Juguetes y desarrollo psicológico infantil: por qué la elección importa

Elegir juguetes adecuados para cada etapa del desarrollo no es una decisión menor: desde la psicología infantil sabemos que el juego es uno de los principales motores del aprendizaje, la regulación emocional y la construcción de la identidad durante los primeros años de vida. Lejos de ser solo un pasatiempo, jugar es la forma natural en que niñas y niños exploran el mundo, ponen a prueba sus capacidades y aprenden a relacionarse con las personas que los rodean.
En nuestra universidad, donde formamos a futuros profesionales de la psicología, entendemos el juego como una herramienta central del desarrollo cognitivo, social y emocional infantil. Comprender qué papel cumple cada tipo de juguete permite a madres, padres y cuidadores acompañar mejor el crecimiento de los niños, y ofrece a quienes estudian psicología un punto de partida concreto para observar el desarrollo humano desde sus primeras etapas.
El juego como vehículo de aprendizaje
Autores clásicos del desarrollo infantil, como Jean Piaget, documentaron que el pensamiento lógico, la resolución de problemas y la comprensión del entorno se construyen en gran medida a través del juego simbólico y manipulativo. Un juguete que invita a construir, clasificar o representar situaciones cotidianas estimula funciones cognitivas que después se traducen en habilidades académicas y sociales.
Juguetes y regulación emocional
El juego también cumple una función emocional importante. A través de él, los niños representan situaciones que les generan curiosidad, temor o incertidumbre, y encuentran un espacio seguro para procesarlas. Los juguetes que permiten juego simbólico —muñecos, figuras, sets de rol— facilitan que expresen emociones que todavía no pueden verbalizar con claridad, lo cual es especialmente valioso en la primera infancia.
Cómo elegir juguetes según la etapa del desarrollo
No todos los juguetes cumplen la misma función en todas las edades.

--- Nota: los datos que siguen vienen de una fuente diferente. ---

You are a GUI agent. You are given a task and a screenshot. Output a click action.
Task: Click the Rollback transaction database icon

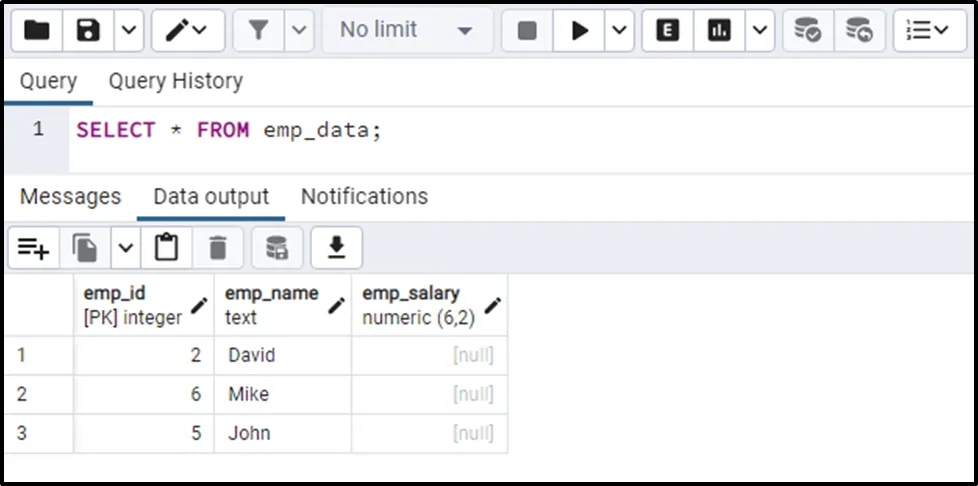(x=858, y=31)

Como orientación general:
- Primera infancia (0-2 años): juguetes sensoriales y de manipulación simple, que estimulan la coordinación y la exploración táctil.
- Etapa preescolar (3-5 años): juguetes que favorecen el juego simbólico y el lenguaje, como sets de roles o construcción.
- Edad escolar (6-11 años): juegos de reglas, construcción compleja y estrategia, que apoyan el pensamiento lógico y la socialización con pares.
Más allá de la etapa, es recomendable priorizar juguetes que dejen espacio a la imaginación por encima de aquellos completamente automatizados, ya que el margen de creación es lo que sostiene buena parte del beneficio psicológico del juego.
Preguntas frecuentes
¿Por qué es importante el juego en el desarrollo infantil?
Porque es el medio principal a través del cual los niños desarrollan pensamiento lógico, lenguaje, habilidades sociales y regulación emocional durante los primeros años de vida.
¿Los juguetes electrónicos tienen el mismo valor psicológico que los tradicionales?
Pueden aportar estimulación, pero la evidencia en psicología del desarrollo sugiere que los juguetes que dejan más espacio a la imaginación y a la interacción social suelen favorecer en mayor medida el desarrollo cognitivo y emocional.
¿A qué edad se recomienda introducir el juego simbólico?
El juego simbólico suele aparecer de forma natural entre los 2 y los 3 años, y se consolida durante la etapa preescolar como una herramienta clave para el desarrollo del lenguaje y la empatía.
Conclusión
Observar cómo juegan los niños —y con qué— ofrece información valiosa sobre su desarrollo psicológico. En nuestra universidad seguimos formando profesionales capaces de leer estas señales con rigor y sensibilidad, porque comprender la infancia desde la psicología es también una forma de acompañar mejor su crecimiento.
Bibliografía
- Piaget, J. (1962). Play, Dreams and Imitation in Childhood. W.W. Norton & Company.
- Vygotsky, L. S. (1978). Mind in Society: The Development of Higher Psychological Processes. Harvard University Press.
- Organización Mundial de la Salud. (2020). Improving early childhood development: WHO guideline. OMS.